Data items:
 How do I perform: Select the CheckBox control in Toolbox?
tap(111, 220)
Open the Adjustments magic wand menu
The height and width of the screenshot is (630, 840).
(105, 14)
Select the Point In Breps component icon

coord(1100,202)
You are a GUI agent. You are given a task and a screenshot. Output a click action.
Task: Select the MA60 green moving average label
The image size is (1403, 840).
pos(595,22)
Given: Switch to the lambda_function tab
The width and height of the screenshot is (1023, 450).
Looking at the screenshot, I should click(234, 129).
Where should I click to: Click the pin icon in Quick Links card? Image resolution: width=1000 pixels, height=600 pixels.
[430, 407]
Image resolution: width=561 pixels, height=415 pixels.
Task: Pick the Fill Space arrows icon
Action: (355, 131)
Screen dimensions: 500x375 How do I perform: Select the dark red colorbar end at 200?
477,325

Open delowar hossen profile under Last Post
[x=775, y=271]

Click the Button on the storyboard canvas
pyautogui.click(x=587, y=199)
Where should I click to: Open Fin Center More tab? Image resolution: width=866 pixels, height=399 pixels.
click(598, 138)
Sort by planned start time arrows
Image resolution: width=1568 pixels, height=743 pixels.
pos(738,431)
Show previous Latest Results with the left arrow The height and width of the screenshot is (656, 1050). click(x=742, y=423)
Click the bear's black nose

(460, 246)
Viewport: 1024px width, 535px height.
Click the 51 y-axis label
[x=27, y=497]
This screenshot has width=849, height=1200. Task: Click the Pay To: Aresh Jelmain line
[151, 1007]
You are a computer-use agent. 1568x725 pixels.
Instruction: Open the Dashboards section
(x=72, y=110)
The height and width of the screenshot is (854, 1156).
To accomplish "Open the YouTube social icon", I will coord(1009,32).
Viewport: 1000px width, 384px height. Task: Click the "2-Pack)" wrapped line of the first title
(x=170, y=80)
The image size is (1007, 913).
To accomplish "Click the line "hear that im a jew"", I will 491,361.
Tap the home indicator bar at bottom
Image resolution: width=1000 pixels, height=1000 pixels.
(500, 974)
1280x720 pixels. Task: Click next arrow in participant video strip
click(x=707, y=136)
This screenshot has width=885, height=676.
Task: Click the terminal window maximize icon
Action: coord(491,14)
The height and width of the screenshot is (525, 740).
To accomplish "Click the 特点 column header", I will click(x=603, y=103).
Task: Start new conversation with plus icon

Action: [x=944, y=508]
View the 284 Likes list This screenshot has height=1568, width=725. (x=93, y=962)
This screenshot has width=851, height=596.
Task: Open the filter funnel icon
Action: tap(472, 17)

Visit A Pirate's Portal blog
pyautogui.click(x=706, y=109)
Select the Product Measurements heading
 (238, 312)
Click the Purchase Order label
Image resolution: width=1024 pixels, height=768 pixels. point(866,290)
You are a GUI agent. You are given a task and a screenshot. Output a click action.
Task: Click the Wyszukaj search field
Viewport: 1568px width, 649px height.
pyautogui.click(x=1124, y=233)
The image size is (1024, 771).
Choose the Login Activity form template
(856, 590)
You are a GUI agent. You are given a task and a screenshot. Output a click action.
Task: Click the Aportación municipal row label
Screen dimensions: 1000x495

• WHAT IS BEING ASKED: Search the entries for "will" and show every line that has it.

• EXERCISE OUTPUT:
To accomplish "Open the YouTube social icon", I will coord(1009,32).
To accomplish "Click the line "hear that im a jew"", I will 491,361.
To accomplish "Click the 特点 column header", I will click(x=603, y=103).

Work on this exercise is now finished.